6 Machine Learning

import os

os.chdir('drive/MyDrive/2024-cnu-lecture')

6.1 K-Nearest Neighbor (KNN)

KNN은 지도학습의 한 종류로 거리 기반의 분류모델임
비지도학습의 클러스터링과 유사하나 Y값 (class, 반응값)이 있다는 점에서 클러스터링과 차이
설명변수 X 값들을 이용해 반응변수 Y (분류)값을 설명하는 모형으로
새로운 데이터가 주어질 경우 K개의 인접한 데이터를 찾아서 이에 속한 클래스로 분류 수행

import numpy as np
import pandas as pd
import matplotlib.pyplot as plt

from sklearn.datasets import load_breast_cancer
from sklearn.metrics import confusion_matrix
from sklearn.neighbors import KNeighborsClassifier
from sklearn.model_selection import train_test_split

import seaborn as sns

https://github.com/HongleiXie/MLFromScratch
각종 ML 모형 (python, tensorflow 프레임워크)

breast_cancer = load_breast_cancer()

dir(breast_cancer)
print(breast_cancer.DESCR)

print(breast_cancer.data.shape)
X = pd.DataFrame(breast_cancer.data, columns=breast_cancer.feature_names)
X.head()

(569, 30)

	mean radius	mean texture	mean perimeter	mean area	mean smoothness	mean compactness	mean concavity	mean concave points	mean symmetry	mean fractal dimension	...	worst radius	worst texture	worst perimeter	worst area	worst smoothness	worst compactness	worst concavity	worst concave points	worst symmetry	worst fractal dimension
0	17.99	10.38	122.80	1001.0	0.11840	0.27760	0.3001	0.14710	0.2419	0.07871	...	25.38	17.33	184.60	2019.0	0.1622	0.6656	0.7119	0.2654	0.4601	0.11890
1	20.57	17.77	132.90	1326.0	0.08474	0.07864	0.0869	0.07017	0.1812	0.05667	...	24.99	23.41	158.80	1956.0	0.1238	0.1866	0.2416	0.1860	0.2750	0.08902
2	19.69	21.25	130.00	1203.0	0.10960	0.15990	0.1974	0.12790	0.2069	0.05999	...	23.57	25.53	152.50	1709.0	0.1444	0.4245	0.4504	0.2430	0.3613	0.08758
3	11.42	20.38	77.58	386.1	0.14250	0.28390	0.2414	0.10520	0.2597	0.09744	...	14.91	26.50	98.87	567.7	0.2098	0.8663	0.6869	0.2575	0.6638	0.17300
4	20.29	14.34	135.10	1297.0	0.10030	0.13280	0.1980	0.10430	0.1809	0.05883	...	22.54	16.67	152.20	1575.0	0.1374	0.2050	0.4000	0.1625	0.2364	0.07678

5 rows × 30 columns

dummy y 변수 생성

y = pd.Categorical.from_codes(breast_cancer.target, breast_cancer.target_names)
y = pd.get_dummies(y, drop_first=True)
y

	benign
0	False
1	False
2	False
3	False
4	False
...	...
564	False
565	False
566	False
567	False
568	True

569 rows × 1 columns

데이터셋 준비 (훈련/테스트셋)

X_train, X_test, y_train, y_test = train_test_split(X, y)

모형 훈련 및 그래프

knn = KNeighborsClassifier(n_neighbors=5, metric='euclidean')
knn.fit(X_train, y_train)
y_pred = knn.predict(X_test)
sns.scatterplot(
    x='mean area',
    y='mean compactness',
    hue='benign',
    data=X_test.join(y_test, how='outer')
)

/home/haseong/anaconda3/envs/biopy/lib/python3.11/site-packages/sklearn/neighbors/_classification.py:238: DataConversionWarning: A column-vector y was passed when a 1d array was expected.

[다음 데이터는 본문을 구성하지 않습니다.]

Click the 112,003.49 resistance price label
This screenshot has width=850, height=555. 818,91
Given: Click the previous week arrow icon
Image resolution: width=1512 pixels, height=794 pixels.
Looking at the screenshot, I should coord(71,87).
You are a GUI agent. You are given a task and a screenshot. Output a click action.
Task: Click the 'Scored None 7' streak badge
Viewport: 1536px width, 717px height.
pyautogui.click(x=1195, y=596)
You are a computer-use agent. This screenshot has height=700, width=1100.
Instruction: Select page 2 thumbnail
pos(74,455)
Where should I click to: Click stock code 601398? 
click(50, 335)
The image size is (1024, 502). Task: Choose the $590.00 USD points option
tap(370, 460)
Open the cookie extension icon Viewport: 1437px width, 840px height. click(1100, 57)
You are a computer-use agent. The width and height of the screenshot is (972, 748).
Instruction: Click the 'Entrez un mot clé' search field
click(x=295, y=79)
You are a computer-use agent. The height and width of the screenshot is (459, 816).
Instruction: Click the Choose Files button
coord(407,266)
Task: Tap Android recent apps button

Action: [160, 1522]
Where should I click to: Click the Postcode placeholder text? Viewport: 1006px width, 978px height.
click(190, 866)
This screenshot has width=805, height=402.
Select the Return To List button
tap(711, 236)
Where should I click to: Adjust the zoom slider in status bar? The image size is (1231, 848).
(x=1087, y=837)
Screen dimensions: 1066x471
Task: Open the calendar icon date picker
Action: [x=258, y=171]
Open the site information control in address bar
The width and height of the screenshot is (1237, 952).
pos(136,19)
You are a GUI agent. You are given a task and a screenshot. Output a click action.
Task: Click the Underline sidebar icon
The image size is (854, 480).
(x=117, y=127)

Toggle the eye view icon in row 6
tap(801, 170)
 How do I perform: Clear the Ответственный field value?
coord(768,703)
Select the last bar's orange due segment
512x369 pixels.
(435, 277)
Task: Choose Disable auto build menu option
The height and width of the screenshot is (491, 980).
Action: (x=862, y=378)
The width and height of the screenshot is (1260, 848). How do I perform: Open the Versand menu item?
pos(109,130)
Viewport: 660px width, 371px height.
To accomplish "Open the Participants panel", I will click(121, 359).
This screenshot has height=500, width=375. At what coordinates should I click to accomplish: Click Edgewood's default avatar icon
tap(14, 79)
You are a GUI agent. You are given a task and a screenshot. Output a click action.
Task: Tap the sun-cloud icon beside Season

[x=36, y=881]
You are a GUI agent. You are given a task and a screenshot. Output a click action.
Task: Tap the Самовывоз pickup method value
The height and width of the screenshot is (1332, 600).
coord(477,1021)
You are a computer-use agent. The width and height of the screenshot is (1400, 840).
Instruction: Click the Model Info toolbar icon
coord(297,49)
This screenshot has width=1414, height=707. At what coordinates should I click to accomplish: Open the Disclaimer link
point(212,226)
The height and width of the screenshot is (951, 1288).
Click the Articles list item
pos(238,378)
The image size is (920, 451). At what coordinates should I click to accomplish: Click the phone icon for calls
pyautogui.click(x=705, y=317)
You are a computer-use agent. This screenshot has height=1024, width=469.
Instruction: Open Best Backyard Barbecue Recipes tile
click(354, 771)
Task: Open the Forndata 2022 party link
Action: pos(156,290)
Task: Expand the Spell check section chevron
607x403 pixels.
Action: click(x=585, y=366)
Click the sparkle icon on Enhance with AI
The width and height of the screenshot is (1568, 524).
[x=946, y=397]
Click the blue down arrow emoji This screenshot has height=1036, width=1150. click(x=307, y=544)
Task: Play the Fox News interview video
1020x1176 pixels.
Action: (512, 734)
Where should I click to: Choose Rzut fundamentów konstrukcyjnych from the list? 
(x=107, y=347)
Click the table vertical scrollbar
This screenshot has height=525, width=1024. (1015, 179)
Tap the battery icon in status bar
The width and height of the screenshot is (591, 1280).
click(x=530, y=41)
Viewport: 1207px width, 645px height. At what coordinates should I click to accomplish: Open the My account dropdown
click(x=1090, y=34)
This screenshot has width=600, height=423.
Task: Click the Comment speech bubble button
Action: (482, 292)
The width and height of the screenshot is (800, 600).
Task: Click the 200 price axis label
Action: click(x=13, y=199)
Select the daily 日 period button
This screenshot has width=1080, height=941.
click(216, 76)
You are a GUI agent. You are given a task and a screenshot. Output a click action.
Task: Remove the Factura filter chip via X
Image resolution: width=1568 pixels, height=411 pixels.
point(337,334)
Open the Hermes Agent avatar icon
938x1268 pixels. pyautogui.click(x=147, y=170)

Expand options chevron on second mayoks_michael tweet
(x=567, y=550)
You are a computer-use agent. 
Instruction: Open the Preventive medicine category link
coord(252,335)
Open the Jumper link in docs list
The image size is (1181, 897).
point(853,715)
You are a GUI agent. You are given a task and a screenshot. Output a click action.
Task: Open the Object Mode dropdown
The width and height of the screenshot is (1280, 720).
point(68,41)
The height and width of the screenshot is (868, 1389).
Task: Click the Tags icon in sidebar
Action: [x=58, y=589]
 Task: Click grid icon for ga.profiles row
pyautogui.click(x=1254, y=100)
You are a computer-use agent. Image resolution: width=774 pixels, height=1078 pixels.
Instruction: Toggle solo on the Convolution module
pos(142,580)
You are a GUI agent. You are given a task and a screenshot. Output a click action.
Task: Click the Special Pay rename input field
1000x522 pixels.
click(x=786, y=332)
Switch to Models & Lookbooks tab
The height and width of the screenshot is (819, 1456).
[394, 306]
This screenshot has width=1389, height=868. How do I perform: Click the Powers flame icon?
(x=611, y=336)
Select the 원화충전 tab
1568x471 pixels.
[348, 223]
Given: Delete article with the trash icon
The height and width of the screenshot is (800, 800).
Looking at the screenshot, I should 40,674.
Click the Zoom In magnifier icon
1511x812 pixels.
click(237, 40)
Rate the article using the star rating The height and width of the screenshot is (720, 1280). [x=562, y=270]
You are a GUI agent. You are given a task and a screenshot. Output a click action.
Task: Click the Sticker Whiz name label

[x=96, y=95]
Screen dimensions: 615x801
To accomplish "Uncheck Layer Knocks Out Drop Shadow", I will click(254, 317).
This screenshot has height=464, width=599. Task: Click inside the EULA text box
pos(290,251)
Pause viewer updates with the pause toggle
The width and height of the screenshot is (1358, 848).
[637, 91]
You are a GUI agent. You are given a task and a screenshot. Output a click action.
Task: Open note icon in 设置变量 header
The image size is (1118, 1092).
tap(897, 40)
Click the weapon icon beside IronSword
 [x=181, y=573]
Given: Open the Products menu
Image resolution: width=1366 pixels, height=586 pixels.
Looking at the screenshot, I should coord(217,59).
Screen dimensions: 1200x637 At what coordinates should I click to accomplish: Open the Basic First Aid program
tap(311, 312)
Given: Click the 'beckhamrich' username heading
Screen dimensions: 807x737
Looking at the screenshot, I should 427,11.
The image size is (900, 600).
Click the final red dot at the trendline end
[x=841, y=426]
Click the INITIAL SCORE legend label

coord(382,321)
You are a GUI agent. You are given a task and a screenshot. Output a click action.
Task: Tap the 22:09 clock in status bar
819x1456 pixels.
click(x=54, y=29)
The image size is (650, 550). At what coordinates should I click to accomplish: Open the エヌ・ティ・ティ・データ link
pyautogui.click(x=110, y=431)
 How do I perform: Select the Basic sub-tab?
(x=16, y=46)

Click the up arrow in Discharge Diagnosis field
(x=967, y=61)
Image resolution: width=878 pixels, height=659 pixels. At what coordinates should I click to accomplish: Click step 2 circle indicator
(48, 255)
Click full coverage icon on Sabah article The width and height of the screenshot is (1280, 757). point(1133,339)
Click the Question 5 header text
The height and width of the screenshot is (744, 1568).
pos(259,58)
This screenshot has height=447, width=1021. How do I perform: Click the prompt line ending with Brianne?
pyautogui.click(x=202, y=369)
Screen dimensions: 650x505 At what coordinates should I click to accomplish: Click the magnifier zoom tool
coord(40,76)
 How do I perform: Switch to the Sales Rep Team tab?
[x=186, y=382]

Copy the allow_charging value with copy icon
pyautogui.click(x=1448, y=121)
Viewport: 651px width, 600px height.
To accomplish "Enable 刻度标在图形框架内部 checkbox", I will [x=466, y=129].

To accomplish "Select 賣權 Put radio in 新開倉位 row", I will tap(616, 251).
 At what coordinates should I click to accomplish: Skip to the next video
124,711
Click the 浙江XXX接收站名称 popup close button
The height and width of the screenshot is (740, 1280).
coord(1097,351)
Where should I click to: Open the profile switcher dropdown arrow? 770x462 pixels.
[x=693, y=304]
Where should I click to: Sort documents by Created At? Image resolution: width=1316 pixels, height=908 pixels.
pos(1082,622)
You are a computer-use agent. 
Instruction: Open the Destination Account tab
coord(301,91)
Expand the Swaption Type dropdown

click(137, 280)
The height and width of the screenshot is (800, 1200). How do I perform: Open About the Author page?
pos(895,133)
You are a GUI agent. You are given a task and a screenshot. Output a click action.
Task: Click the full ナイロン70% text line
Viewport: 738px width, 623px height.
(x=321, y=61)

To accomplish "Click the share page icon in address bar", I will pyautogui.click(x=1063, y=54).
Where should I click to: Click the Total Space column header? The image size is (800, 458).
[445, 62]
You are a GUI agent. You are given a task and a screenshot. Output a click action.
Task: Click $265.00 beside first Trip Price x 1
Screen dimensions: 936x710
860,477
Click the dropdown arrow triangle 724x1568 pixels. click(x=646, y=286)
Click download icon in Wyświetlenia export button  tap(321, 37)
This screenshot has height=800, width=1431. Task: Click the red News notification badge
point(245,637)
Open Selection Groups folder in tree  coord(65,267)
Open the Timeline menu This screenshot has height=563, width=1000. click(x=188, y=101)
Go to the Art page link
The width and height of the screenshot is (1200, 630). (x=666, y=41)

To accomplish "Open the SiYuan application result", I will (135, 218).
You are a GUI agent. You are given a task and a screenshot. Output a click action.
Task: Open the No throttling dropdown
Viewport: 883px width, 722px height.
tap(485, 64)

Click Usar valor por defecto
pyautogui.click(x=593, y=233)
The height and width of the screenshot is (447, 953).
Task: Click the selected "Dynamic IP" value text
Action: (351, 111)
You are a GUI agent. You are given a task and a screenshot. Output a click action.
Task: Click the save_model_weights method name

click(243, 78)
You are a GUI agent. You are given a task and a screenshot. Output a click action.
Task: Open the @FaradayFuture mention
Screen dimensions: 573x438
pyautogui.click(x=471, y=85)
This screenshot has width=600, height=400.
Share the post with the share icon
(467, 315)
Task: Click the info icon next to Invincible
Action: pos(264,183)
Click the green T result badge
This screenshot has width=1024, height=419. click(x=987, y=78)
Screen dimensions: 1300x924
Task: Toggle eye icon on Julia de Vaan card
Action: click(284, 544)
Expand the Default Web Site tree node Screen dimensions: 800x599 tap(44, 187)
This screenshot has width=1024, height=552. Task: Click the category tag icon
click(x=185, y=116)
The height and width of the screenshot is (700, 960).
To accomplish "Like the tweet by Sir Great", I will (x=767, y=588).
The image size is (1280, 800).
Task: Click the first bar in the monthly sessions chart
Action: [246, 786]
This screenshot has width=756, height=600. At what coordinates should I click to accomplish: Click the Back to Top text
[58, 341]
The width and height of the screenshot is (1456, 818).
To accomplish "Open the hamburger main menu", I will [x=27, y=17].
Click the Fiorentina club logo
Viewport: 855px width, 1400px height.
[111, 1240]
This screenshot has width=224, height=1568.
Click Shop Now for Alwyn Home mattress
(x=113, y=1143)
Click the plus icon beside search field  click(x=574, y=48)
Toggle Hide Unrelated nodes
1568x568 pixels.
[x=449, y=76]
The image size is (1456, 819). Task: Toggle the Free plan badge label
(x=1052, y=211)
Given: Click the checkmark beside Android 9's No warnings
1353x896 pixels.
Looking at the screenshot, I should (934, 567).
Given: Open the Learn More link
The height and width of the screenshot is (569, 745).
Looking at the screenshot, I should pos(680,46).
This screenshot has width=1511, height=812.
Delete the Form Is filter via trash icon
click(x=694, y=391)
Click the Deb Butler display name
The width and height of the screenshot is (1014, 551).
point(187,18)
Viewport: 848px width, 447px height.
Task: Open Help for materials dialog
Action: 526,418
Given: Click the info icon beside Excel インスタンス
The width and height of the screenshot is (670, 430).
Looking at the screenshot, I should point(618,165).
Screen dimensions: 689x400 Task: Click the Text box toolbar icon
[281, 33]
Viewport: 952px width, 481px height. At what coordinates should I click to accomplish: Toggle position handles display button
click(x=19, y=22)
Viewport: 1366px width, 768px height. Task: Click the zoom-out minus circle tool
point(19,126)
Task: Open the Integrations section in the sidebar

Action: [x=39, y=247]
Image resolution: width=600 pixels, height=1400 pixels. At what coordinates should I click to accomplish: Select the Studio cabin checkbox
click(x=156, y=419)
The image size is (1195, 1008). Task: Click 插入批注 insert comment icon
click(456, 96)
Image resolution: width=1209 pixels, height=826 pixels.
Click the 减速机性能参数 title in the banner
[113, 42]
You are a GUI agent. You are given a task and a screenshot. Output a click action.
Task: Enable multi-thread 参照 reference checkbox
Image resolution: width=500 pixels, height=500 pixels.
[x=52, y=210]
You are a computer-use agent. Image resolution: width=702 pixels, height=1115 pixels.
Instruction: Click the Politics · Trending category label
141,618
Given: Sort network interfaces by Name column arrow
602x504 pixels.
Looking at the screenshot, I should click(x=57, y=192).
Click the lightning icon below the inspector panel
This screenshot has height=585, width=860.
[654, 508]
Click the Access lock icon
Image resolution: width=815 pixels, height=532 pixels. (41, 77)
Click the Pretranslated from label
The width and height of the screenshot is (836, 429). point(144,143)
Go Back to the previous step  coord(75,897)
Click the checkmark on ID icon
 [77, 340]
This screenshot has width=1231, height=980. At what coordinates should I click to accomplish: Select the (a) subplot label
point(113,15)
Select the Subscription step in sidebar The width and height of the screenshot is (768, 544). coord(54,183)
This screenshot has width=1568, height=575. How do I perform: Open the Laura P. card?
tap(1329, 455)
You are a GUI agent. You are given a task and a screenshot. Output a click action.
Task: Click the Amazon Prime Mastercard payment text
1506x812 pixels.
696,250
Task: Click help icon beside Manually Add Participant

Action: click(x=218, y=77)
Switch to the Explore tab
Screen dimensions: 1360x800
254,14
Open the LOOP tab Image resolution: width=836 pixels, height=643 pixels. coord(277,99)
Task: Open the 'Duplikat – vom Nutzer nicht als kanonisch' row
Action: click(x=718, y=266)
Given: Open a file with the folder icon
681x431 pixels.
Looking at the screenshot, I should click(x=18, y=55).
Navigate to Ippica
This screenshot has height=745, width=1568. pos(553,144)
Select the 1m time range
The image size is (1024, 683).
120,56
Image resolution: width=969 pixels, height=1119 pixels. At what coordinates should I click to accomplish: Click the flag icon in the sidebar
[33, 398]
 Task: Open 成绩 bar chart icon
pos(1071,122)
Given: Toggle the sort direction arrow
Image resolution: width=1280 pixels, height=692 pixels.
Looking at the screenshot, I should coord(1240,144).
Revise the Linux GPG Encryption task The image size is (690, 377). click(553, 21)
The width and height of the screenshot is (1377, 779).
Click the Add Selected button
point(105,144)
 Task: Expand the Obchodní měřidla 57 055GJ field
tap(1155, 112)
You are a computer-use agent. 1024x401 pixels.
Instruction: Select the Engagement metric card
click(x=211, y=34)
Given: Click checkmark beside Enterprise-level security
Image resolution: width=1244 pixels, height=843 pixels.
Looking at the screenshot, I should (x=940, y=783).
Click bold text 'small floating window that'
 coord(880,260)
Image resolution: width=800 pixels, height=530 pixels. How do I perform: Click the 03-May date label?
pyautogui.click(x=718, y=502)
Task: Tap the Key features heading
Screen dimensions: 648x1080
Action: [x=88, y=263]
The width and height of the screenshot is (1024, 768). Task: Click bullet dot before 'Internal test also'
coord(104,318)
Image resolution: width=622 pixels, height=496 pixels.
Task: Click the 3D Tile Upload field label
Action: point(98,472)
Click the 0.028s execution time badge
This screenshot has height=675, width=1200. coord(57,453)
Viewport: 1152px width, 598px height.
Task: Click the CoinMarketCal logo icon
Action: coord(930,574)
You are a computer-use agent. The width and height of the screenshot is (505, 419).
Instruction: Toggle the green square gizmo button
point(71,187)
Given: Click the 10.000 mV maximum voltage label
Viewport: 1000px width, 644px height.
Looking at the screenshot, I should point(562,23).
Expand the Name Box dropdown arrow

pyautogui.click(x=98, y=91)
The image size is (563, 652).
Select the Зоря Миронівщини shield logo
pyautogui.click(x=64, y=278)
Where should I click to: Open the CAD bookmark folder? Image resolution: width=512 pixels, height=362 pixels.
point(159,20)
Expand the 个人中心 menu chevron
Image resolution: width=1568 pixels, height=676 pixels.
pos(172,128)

Please change the shape of y to (n_samples,), for example using ravel().
  return self._fit(X, y)

예측 성능

results = pd.DataFrame([y_test["benign"].values, y_pred], index=("test", "predict")).T
print(results)

from sklearn import metrics
print("Accuracy:",metrics.accuracy_score(y_test, y_pred))

Accuracy: 0.9370629370629371

변수 중요도 탐색

from sklearn.inspection import permutation_importance

# Compute permutation feature importance
results = permutation_importance(knn, X_test, y_test, n_repeats=5, random_state=40)

# Get importance scores
feature_importance = results.importances_mean

# Plot feature importance
plt.bar(range(X.shape[1]), feature_importance, tick_label=breast_cancer.feature_names)
plt.xlabel('Features')
plt.ylabel('Importance')
plt.title('Feature Importance Using Permutation on Model')
plt.xticks(rotation=90)
plt.tight_layout()
plt.show()